Monday, Dec. 29, 1947

Tender Parting

On a Lausanne railway station platform last week there was a tender parting. The goodbyes were perhaps not forever. Teddybear-tall (6 ft. 2 in.), shy King Michael of Rumania kissed his girl goodbye. The girl was long-legged Princess Anne of Bourbon-Parma.

Cousins (both are great-grandchildren of Denmark's King Christian IX), they had met in London at the wedding of Princess Elizabeth and Prince Philip. Since then, for 28 days they had dallied in London and Lausanne under the sympathetic eye of Michael's Mama, Queen Helen, while Michael shyly pursued his quest. At 24, Nan, as her family calls her, is a gay, humorous girl who dislikes big social functions, wears flat heels, likes to mimic people.
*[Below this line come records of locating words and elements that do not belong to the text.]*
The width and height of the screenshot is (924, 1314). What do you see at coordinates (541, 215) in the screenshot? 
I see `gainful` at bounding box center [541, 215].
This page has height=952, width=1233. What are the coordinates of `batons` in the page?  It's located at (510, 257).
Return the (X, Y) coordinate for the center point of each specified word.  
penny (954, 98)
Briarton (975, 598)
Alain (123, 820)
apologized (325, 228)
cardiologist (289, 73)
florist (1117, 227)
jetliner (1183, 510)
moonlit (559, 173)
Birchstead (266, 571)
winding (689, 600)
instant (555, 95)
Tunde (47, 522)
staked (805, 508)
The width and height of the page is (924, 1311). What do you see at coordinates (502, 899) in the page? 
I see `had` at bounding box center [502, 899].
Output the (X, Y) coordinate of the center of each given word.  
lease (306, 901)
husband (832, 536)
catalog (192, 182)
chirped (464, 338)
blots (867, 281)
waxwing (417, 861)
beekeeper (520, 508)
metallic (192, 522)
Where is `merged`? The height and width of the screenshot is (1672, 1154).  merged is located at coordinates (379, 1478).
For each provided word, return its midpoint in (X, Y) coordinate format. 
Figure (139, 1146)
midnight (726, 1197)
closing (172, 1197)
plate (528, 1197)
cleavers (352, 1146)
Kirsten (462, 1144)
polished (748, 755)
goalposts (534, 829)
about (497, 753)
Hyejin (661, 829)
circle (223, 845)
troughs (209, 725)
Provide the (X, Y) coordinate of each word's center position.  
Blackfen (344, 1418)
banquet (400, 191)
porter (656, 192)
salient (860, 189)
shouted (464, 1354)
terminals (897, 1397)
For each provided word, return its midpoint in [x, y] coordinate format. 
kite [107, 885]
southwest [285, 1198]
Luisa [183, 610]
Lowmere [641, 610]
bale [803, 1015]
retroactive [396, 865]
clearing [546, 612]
During the war's early years she had studied commercial art in New York, where her mother, Princess Margrethe of Bourbon-Parma and Denmark, clerked in a swank hat shop.

But, for Michael, it was a cluttered courtship. When he left London he had decided not to return to his Communist-dominated country. In Lausanne, and in love, his throne assumed a new look. Reports said that he had requested his Communist-run government's permission to marry; his request had been approved in principle, but turned down as untimely. Michael's future as history's only Communist-dominated king still had to be decided.

But, though his courtship may have been plagued with political doubts, there was nothing doubtful about his parting embrace. When Nan held up her cheek he seized her fervidly, planted a lingering kiss which was repeated when she turned the other cheek. Less enthusiastic, Nan replied with a light brush of her lips on his jaw, and patted his shoulder. Then, his face frozen like that of a small boy who wants to weep but will not, he watched her climb into the train for Paris.

Three days later Michael and Mama arrived in Bucharest. If there was to be a royal Rumanian wedding, the marriage would be made in Moscow.